So, what are the sorts of business trips that physicists take? My trips have included all of the following this past year:

  • Conferences: We attend conferences to (i) give talks describing our own results, performing the dissemination part of our job, (ii) listen to other talks, gathering new ideas and staying up to date, and (iii) interact with a wide variety of colleagues.

  • Workshops: These are usually working meetings, where we perform a calculation that is oriented towards a specific goal (i.e., study of XYZ at the LHC) and have intense discussions with fellow workshop participants.

  • Summer Schools: Here we present a lecture series to a group of students. I must admit that I like summer schools that are held in nice or unusual destinations where I can spend time walking and taking pictures after my lectures are finished.

  • Seminars/colloquia/public lectures: We give individual lectures for dissemination and attend them to learn and gather new ideas. It's particularly important for young researchers to go on the seminar circuit so that they can become known.

  • Collaboration meetings: This is mainly for experimenters to stay abreast with the results within their detector collaboration. Can you imagine the LHC detector collaboration meetings, with roughly 2000 participants, discussing the intricate details of Higgs searches and possible discoveries! As a theorist who works closely with experimenters, I have been invited to give pep talks (a theoretical interlude if you like) at many collaboration meetings, and I always thoroughly enjoy doing so.

  • Visit a collaborator: This is clearly on the performing research side of the job, when collaborators meet face to face to develop ideas and further progress on a project.

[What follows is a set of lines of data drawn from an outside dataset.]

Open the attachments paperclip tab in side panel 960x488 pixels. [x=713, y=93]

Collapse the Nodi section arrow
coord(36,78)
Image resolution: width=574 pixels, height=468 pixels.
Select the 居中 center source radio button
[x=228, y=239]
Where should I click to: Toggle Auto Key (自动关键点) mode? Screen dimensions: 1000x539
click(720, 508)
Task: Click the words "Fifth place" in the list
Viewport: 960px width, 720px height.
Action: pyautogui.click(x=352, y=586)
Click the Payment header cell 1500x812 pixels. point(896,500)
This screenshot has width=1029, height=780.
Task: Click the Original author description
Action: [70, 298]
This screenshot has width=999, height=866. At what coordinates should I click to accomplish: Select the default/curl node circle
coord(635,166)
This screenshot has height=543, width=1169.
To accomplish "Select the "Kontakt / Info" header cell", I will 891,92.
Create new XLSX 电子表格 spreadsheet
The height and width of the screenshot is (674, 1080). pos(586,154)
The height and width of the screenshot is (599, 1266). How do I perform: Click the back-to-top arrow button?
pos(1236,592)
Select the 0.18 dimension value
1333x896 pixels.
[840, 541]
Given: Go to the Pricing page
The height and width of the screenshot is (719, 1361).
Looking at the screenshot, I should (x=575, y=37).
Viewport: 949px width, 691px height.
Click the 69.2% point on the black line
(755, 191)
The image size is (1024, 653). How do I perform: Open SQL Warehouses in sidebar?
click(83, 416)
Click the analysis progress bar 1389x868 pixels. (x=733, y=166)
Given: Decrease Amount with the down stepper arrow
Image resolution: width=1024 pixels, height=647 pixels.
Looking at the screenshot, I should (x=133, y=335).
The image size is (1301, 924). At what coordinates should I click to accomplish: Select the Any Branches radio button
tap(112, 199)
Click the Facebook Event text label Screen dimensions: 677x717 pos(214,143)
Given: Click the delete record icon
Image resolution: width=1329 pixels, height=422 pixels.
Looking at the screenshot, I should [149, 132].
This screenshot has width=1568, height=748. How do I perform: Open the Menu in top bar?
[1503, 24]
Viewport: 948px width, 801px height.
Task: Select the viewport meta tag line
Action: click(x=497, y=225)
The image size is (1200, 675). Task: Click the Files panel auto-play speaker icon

  • Committee/panel meetings: This is taking an increasingly larger fraction of my time. Most commonly, we serve on peer review panels to review a set of grant proposals or potential experimental projects for their scientific merit. I have also served on panels which advise the DOE and NSF on broader funding issues and which have written literature to explain the merits of a project to various audiences.

So, my trip to Kentucky? To give a physics department colloquium on Discovering the Quantum Universe. I enjoy communicating the excitement of my field and the impending scientific revolution we expect at the LHC!